Sunday, June 15, 2008

What's new in Tacoma print media

CityArts has its first monthly issue this week. Ensie is already a fan of the first monthly issue. She pointed me to the Stadium Thriftway where I picked up my very own copy.

I was happy to contribute a short squib for the front of the magazine about the Frost Park Chalk-Off. (Note to Harry Potter fans, a squib can mean many things beyond just a low level wizard, including a short piece of writing.)

In other Tacoma media news, I bought Friday's paper (for the first time in awhile) and looked at this week's GO. There are a number of changes, including printing the comics (instead of in a Friday SoundLife, which is no longer there). I think the magazine-style format serves the arts content well.

But it did get me thinking ... I think the Tribune should take the concept further.

I wonder if part of the problem with day-in/day-out print coverage is that there is seldom any single compelling reason to buy a printed paper today. I know some people who don't subscribe to the paper but buy it every so often at a news stand. In my experience, they are usually buying either Friday's (to find out what's going on that weekend) or Sunday's (for a variety of reasons, but frequently for the ads, actually).

So why not step that up? If I ran the Tribune (and I'm not trying to angle for your job, Dave), I would consider really making Friday and Sunday papers the key days for readers to get the Tribune in paper form, possibly even at the expense of the other days.

I'd use the Friday paper for huge spreads on the weekend with a massive focus on sports and entertainment. Then Sunday would be a day for big news coverage--the investigative reports, the week in review, the next week previewed with analysis and opinion pieces, big diagrams, timelines, flow-charts, etc. Some stories just work better on print than on the web, like long stories, analysis, investigative stories, multiple stories about the same topic, and stories with great illustrations or photographs. Put them all on Sunday.

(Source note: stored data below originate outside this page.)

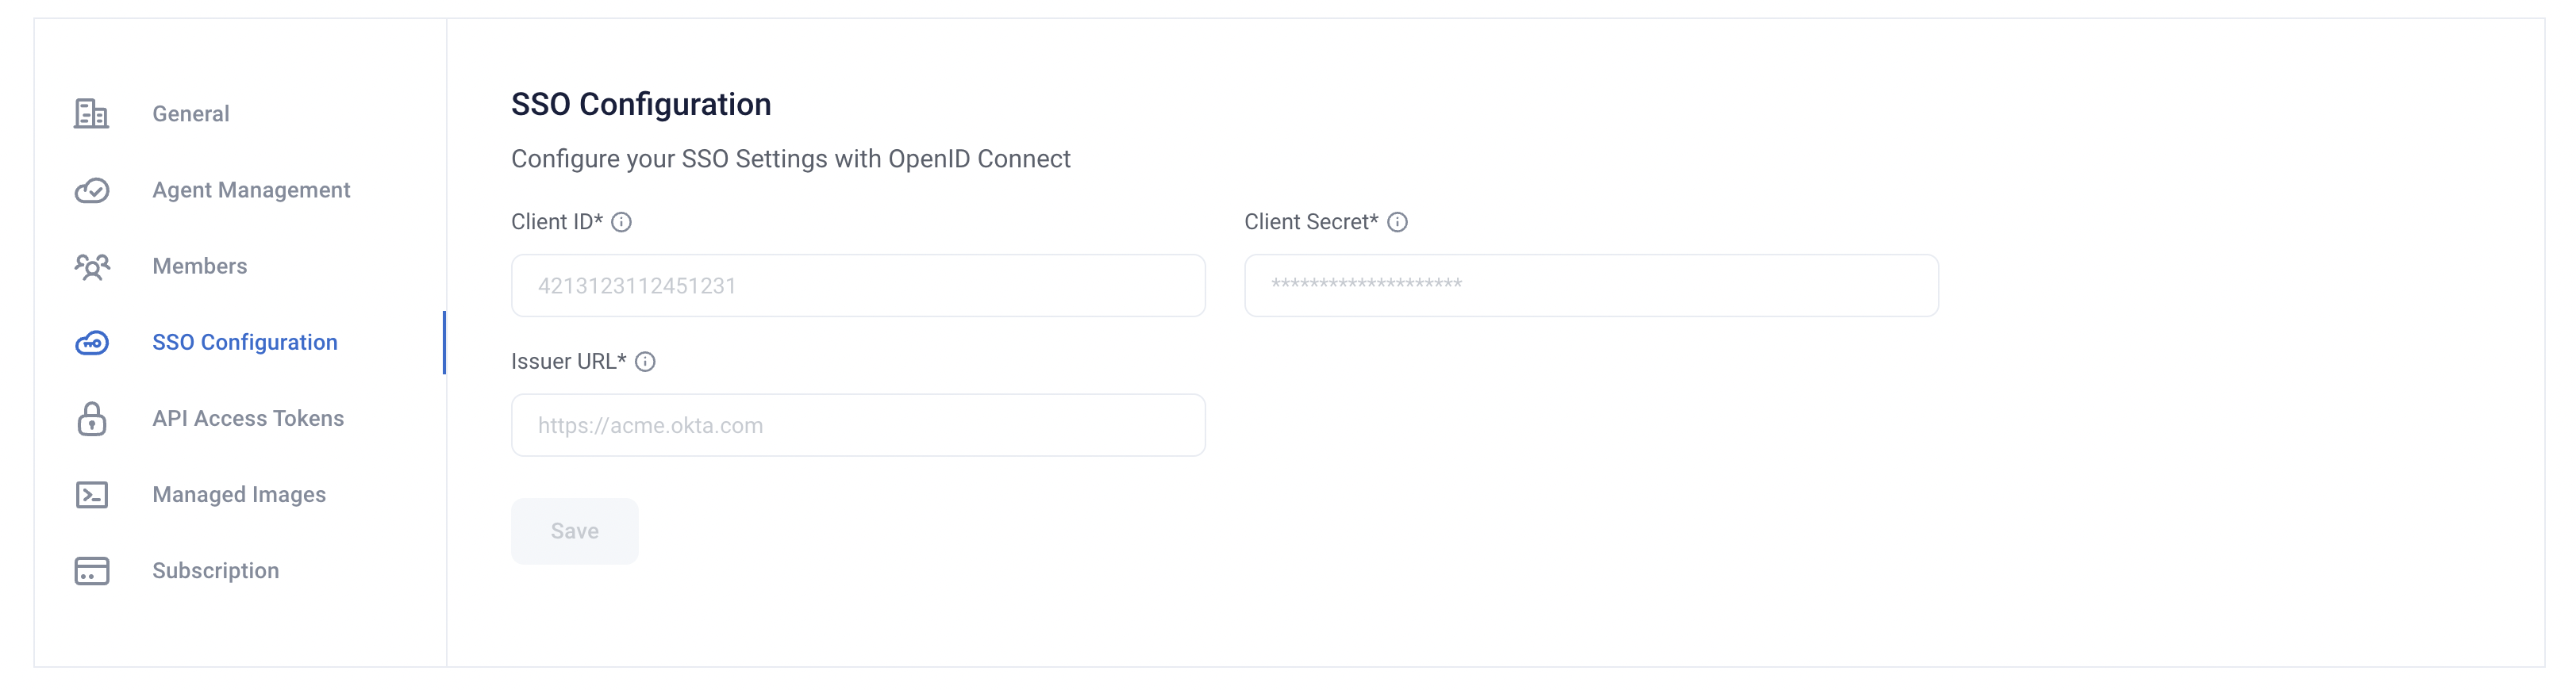
Task: Navigate to the Subscription section
Action: pyautogui.click(x=215, y=571)
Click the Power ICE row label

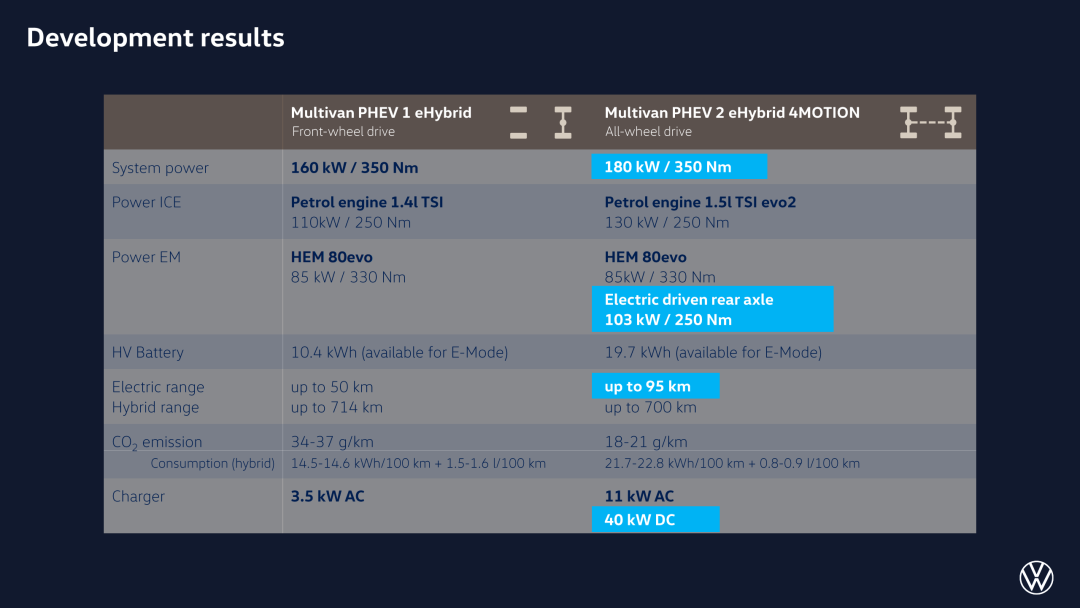[x=146, y=202]
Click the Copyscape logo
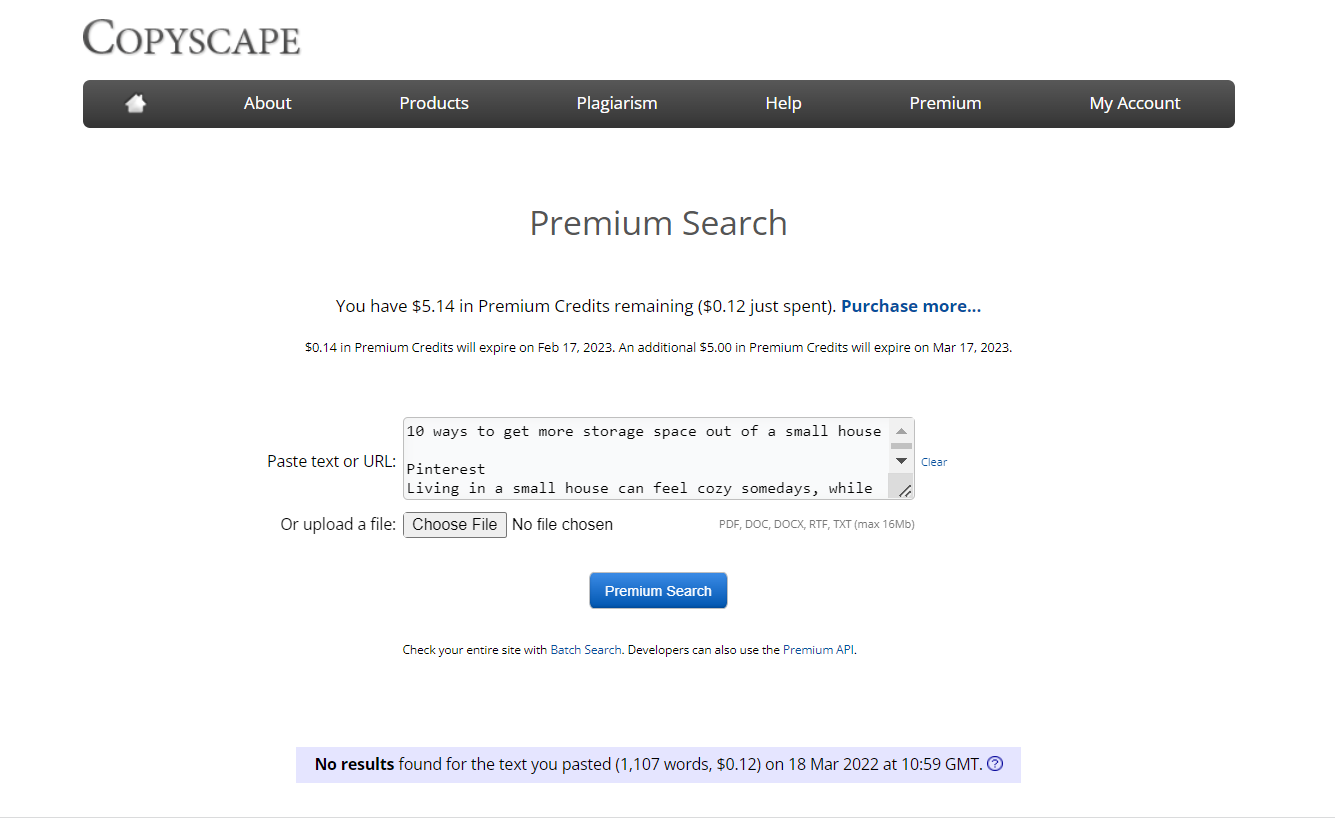1335x819 pixels. click(x=192, y=38)
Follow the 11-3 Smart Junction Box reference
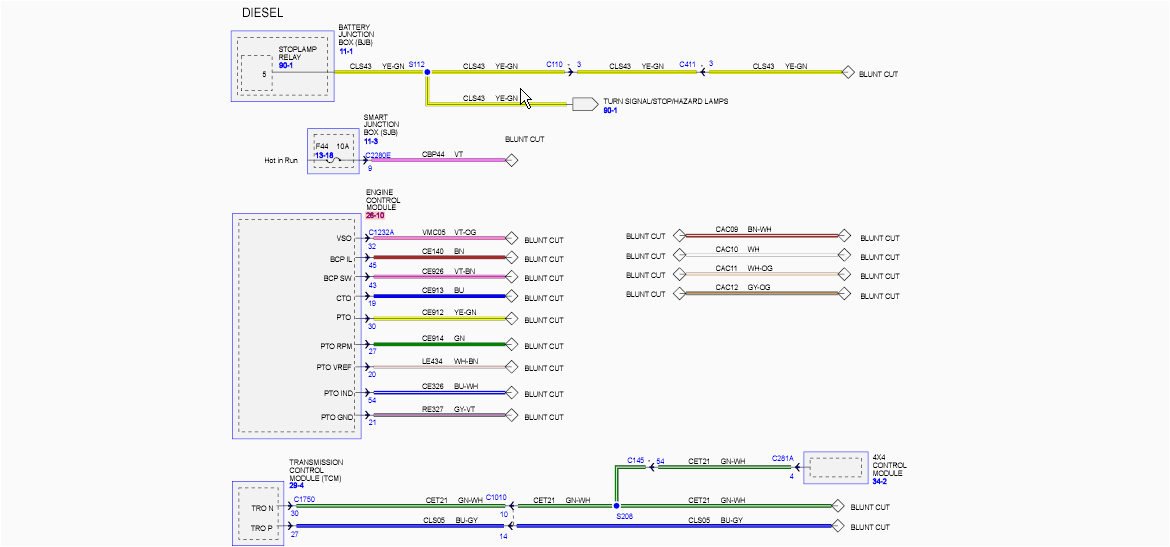 371,141
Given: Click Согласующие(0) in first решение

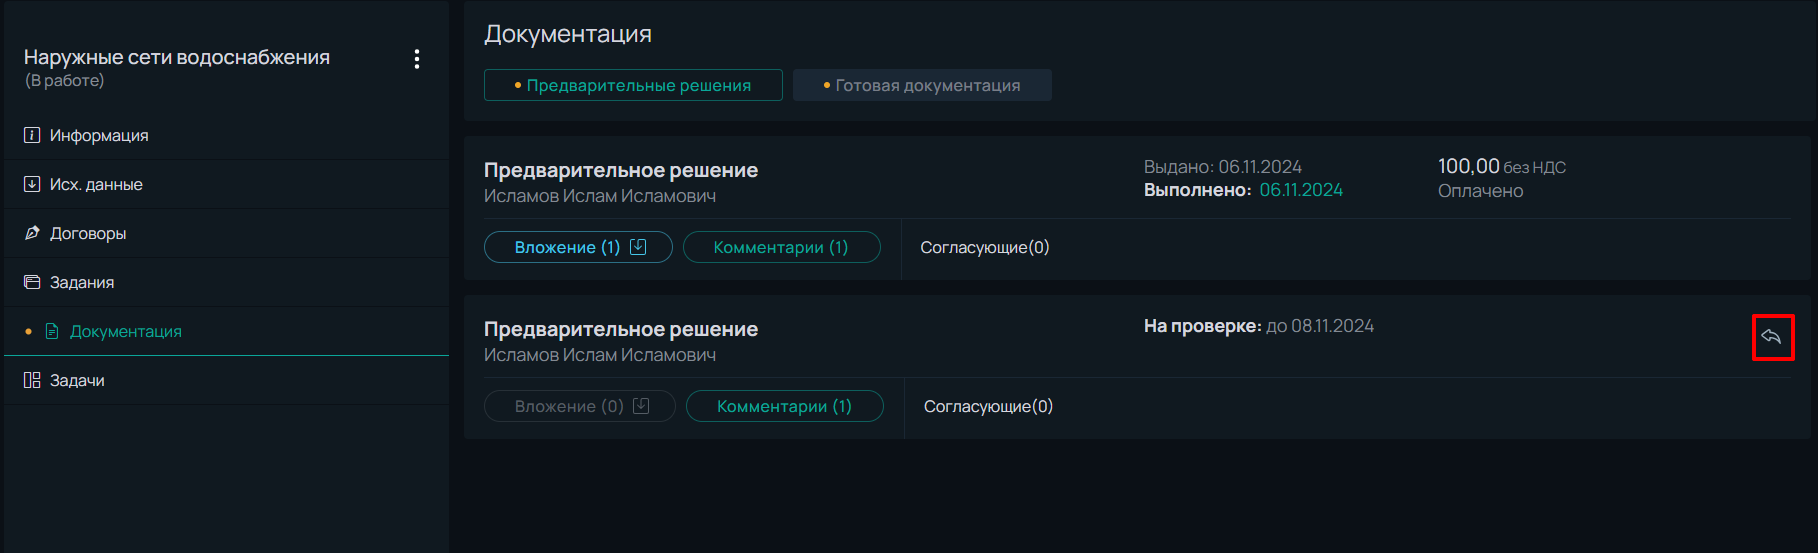Looking at the screenshot, I should tap(985, 247).
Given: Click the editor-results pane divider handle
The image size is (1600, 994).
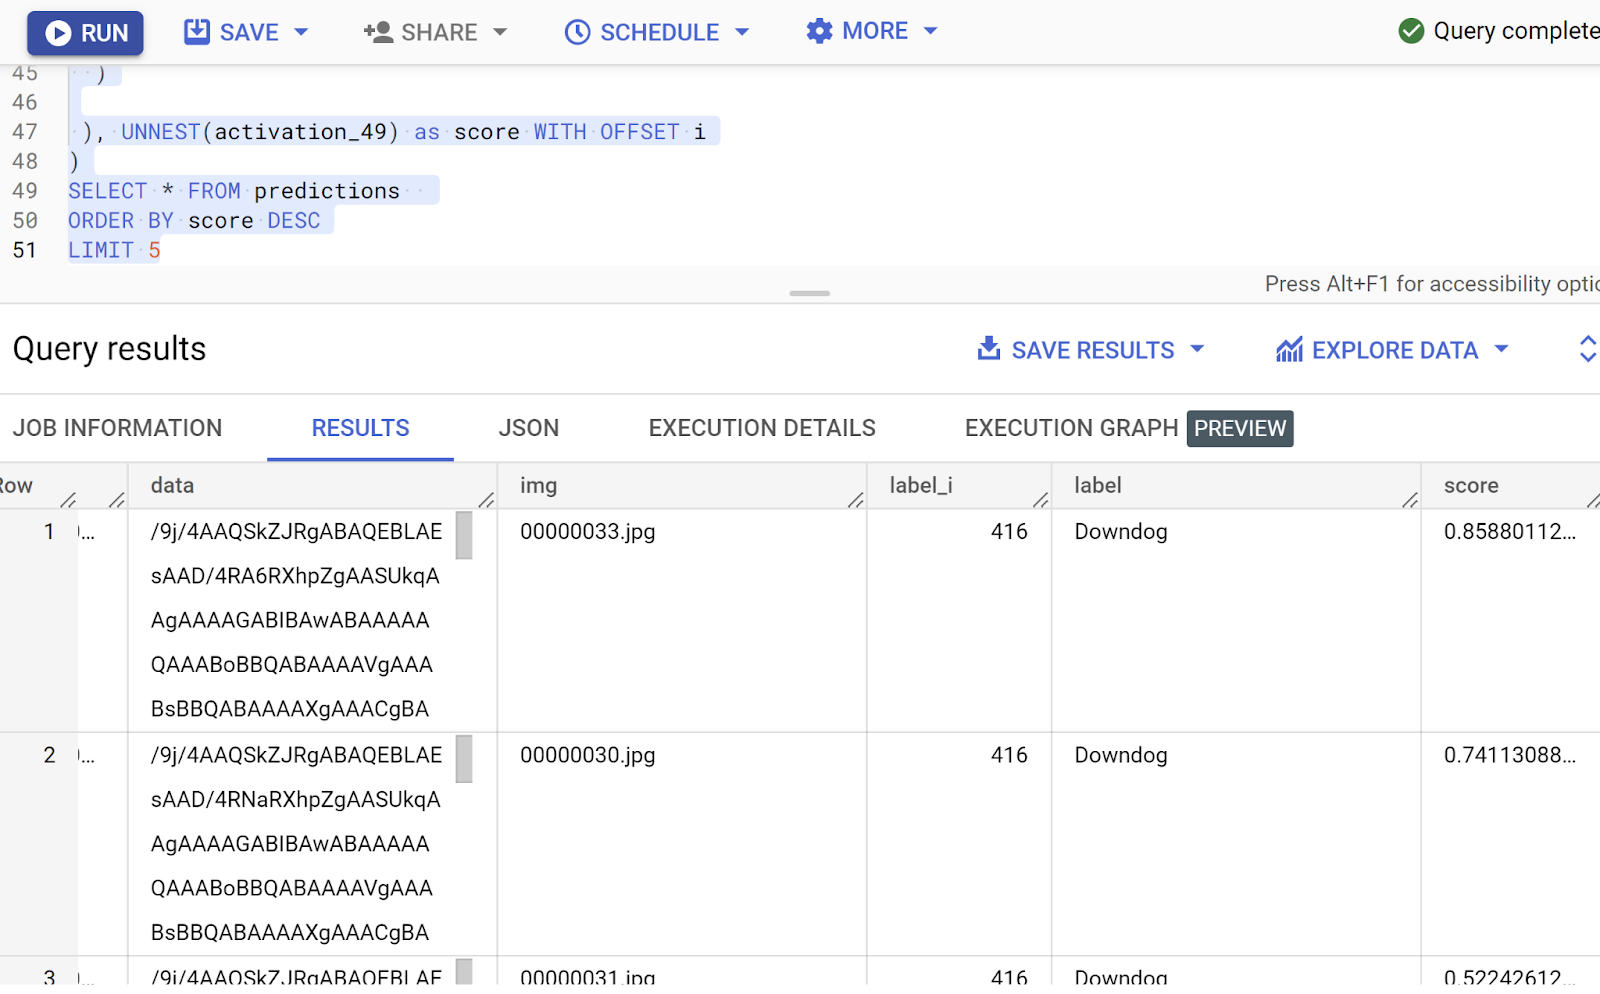Looking at the screenshot, I should 809,293.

Of course, to a certain extent, this is what's happening already--certain days of the week have certain focuses--I just think the Tribune might need to consider pushing it even more. I'll use arts coverage as my example, since I'm most familiar with it:

What if you went with the theory: "If it's arts, it's in GO." Cut arts/entertainment pages from the rest of the week and put them all in GO on Friday. Reviewers and writers can file their arts stories throughout the week as usual but unless there is something really time sensitive, publish everything in GO. Make it a fully-loaded arts magazine for the entire week, where GO covers everything from that Friday until the next issue. Any reader interested in what's going on in Tacoma for film/theater/food/music/entertainment/etc would know when to get the paper. And advertisers who want to hit those readers would know exactly when to advertise (and with that kind of price targeting and higher readership, couldn't you justify higher rates?).

The rest of the week, the short updates from the new GO Arts blog, Ed's Diner, etc. can be printed as usual with updates, reminders, links to articles, and previews of the Friday magazine.

The silos could be built out even further. For example, could restructuring business content along the same lines make Monday's paper essential reading for Tacoma-based business people? What if the daily paper were just three sections long: The Front Page section, for all news (world, national, and local); Sports (there is always enough sports to cover); and whatever focus that day is.

The bet the Tribune would be making is that by bundling like-content on a certain day, the circulation (and actual readership; technically a different number than circulation) for that day's print paper would increase, because interested readers would know there will be something they are looking for. Those readers may not purchase the paper on another day, but a different kind of demographic would be). In addition, these daily silos would provide much more targeted options for advertisers (and thus more lucrative for the Tribune).

And there ends Erik's most recent discourse on the Tribune.